We consider a simplex $A_0A_1...A_n$ in $n$-dimensional Euclidean $\Bbb E^n.$
Denote by
$Vol(A_0A_2A_3...A_n)=V_1,$
$Vol(A_0A_1A_3...A_n)=V_2,$
$...$
$Vol(A_0A_2A_3...A_{n-1})=V_n$
and
$Vol(A_1A_2A_3...A_n)=V.$
Assume that
$$V_1^2+V_2^2+...+V_n^2=V^2.$$
My question. Are the following set of vectors orthogonal? $$\{\vec{A_0A_1},\vec{A_0A_2},...,\vec{A_0A_n}\}$$
This is false even in three dimensions as can be shown by a simple computation. The philosophical reason is that you are assuming one condition (vanishing of a scalar function on the space of tetrahedra) and hoping to deduce several. There are several converses of pythagoras in three space but they reqire bundling your condition with two other properties of right tetrahedra.

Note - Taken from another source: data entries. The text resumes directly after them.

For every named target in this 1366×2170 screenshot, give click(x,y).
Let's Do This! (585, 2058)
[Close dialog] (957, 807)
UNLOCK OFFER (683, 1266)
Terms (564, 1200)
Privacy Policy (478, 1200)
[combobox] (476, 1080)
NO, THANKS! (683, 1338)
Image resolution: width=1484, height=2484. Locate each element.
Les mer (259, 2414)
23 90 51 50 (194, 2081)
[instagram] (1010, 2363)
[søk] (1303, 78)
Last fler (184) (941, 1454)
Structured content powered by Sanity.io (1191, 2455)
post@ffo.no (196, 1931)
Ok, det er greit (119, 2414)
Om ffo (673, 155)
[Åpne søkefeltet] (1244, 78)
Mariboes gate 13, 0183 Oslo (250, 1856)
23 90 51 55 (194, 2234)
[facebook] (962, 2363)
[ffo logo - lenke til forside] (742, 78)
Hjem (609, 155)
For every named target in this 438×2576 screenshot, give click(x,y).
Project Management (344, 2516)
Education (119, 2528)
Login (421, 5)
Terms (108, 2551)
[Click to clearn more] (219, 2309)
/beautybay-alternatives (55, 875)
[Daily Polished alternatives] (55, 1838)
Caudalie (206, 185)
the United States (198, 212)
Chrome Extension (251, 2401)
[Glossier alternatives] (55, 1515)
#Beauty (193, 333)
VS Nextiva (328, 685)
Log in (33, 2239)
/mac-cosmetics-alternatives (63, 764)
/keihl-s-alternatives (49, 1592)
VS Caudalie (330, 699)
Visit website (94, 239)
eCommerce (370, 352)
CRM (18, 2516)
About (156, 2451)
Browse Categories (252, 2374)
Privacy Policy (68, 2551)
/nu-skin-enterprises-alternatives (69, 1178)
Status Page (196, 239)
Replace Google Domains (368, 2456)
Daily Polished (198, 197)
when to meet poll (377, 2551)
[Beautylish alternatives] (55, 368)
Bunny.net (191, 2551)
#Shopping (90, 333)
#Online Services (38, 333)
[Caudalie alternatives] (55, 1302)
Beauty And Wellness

Edit at OP's request. We can assume that the vertices of the tetrahedron are $(0,0,0),(1,0,0),(p,q,0),(r,s,t)$. Then the condition that it be a right tetrahedron is described by the three equations $p=r=s=0$, that of your Pythagoras condition by one $t^2(q^2+(p-1)^2)+((p-1)s-q(r-1))^2=s^2+t^2(p^2+q^2+1)+(ps-qr)^2+q^2$. There are clearly many more tetrahedra that satisfy the latter condition. There are, of course, an infinite number of ways to add two to get a converse. One rather trivial one is to demand that two of the face triangles satisfy the usual Pythagoras. Less trivial: one face satisfies Pythagoras and the volume is $\dfrac 16$ of the product of the appropriate three sides.